Why does Nutch (v2.3) crawl only the seed URL, instead of crawling an entire website?

Question

I am trying to crawl an entire, specific website (ignoring external links) using Nutch 2.3 with HBase 0.94.14.

I have followed a step-by-step tutorial (can find it here) on how to set up and use these tools. However, I haven't been able to achieve my goal. Instead of crawling the entire website whose URL I've written in the seed.txt file, Nutch only retrieves that base URL in the first round. I need to run further crawls in order for Nutch to retrieve more URLs.

The problem is I don't know how many rounds I need in order to crawl the entire website, so I need a way to tell Nutch to "keep crawling until the entire website has been crawled" (in other words, "crawl the entire website in a single round").

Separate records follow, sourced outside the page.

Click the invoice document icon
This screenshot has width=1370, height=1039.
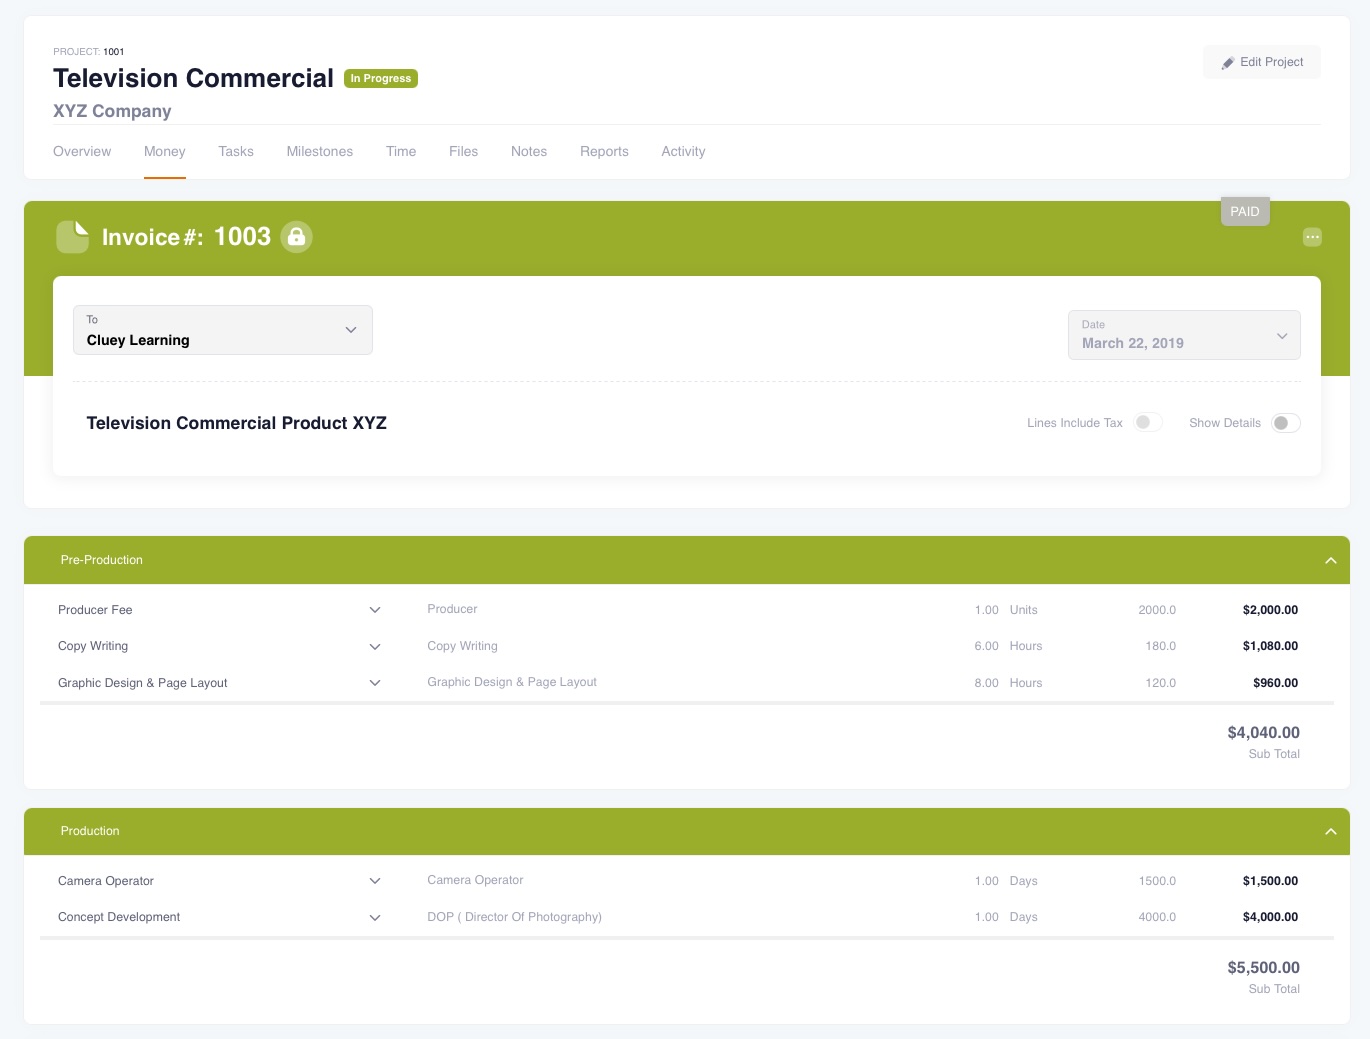72,237
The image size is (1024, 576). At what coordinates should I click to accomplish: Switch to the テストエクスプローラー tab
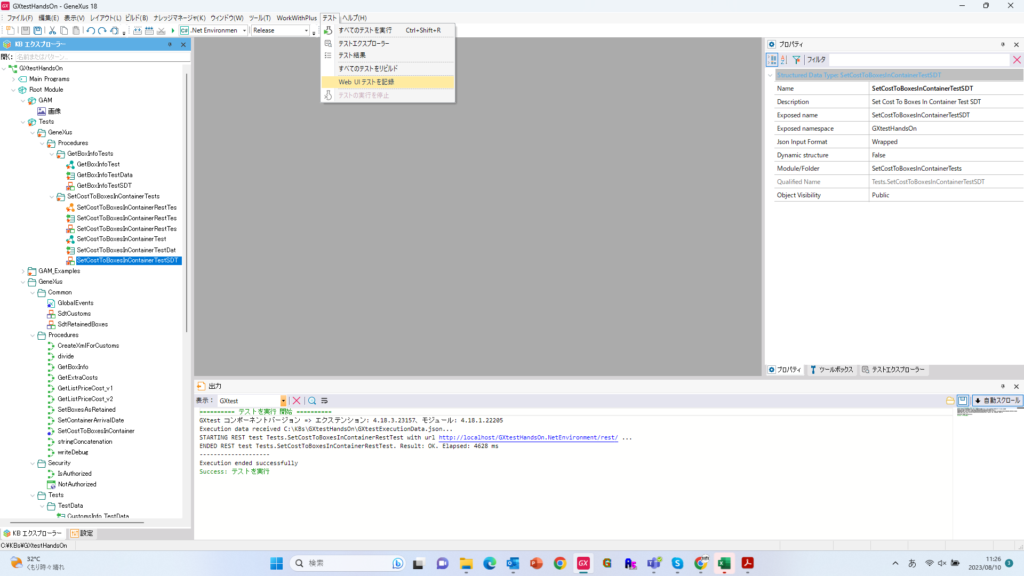coord(894,370)
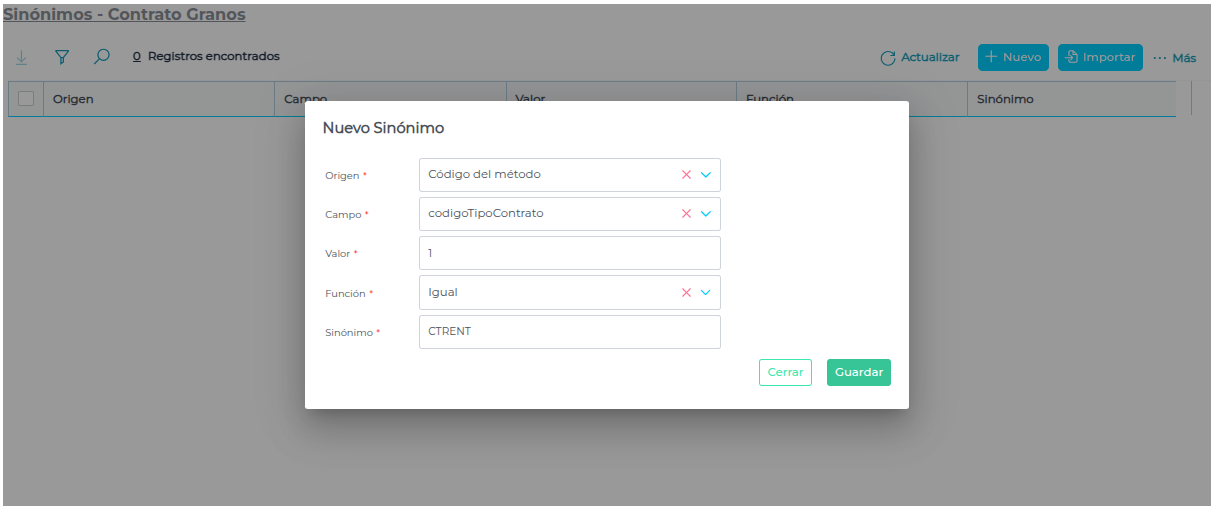Sort by the Origen column header
Viewport: 1216px width, 512px height.
click(x=73, y=100)
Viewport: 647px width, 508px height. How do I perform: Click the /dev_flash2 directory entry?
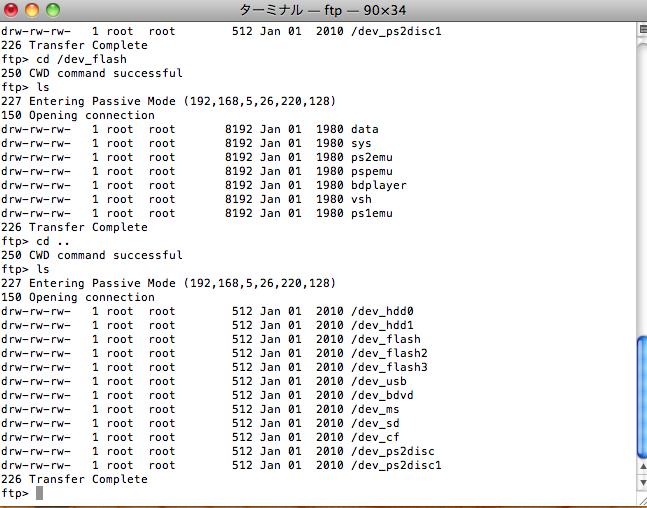[389, 353]
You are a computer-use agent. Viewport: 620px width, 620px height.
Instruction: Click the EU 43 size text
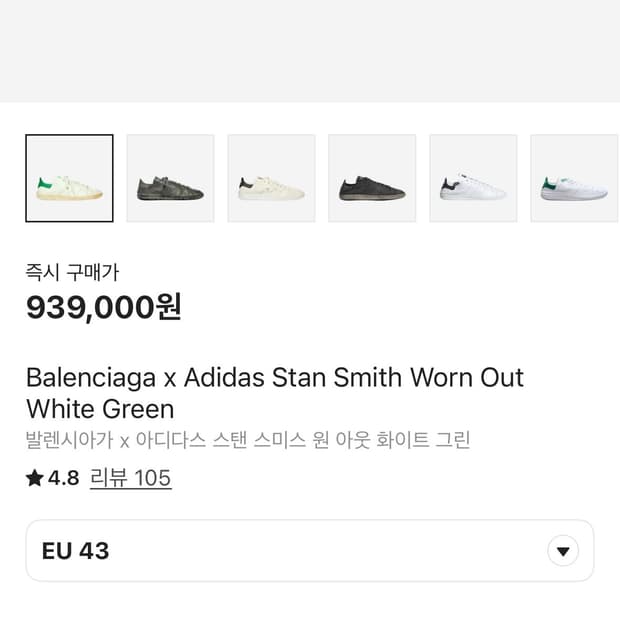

Here are the key steps and settings I have followed so far:

Put base URL in the seed.txt file.

http://www.whads.com/

Set up Nutch's nutch-site.xml configuration file. After finishing the tutorial, I added a few more properties following suggestions on other StackOverflow questions (none of them, however, seem to have solved the problem for me).

<?xml version="1.0"?>
<?xml-stylesheet type="text/xsl" href="configuration.xsl"?>

<!-- Put site-specific property overrides in this file. -->
<configuration>
        <property>
            <name>http.agent.name</name>
            <value>test-crawler</value>
        </property>
        <property>
            <name>storage.data.store.class</name>
            <value>org.apache.gora.hbase.store.HBaseStore</value>
        </property>
        <property>
            <name>plugin.includes</name>
            <value>protocol-httpclient|urlfilter-regex|index-(basic|more)|query-(basic|site|url|lang)|indexer-solr|nutch-extensionpoints|protocol-httpclient|urlfilter-regex|parse-(text|html|msexcel|msword|mspowerpoint|pdf)|summary-basic|scoring-opic|urlnormalizer-(pass|regex|basic)protocol-http|urlfilter-regex|parse-(html|tika|metatags)|index-(basic|anchor|more|metadata)</value>
        </property>
        <property>
            <name>db.ignore.external.links</name>
            <value>true</value>
        </property>
        <property>
            <name>db.ignore.internal.links</name>
            <value>false</value>
        </property>
        <property>
            <name>fetcher.max.crawl.delay</name>
            <value>-1</value>
        </property>
        <property>
            <name>fetcher.threads.per.queue</name>
            <value>50</value>
            <description></description>
        </property>
        <property> 
            <name>generate.count.mode</name> 
            <value>host</value>
        </property>
        <property> 
            <name>generate.max.count</name> 
            <value>-1</value>
        </property>
</configuration>

Added "accept anything else" rule to Nutch's regex-urlfilter.txt configuration file, following suggestions on StackOverflow and Nutch's mailing list.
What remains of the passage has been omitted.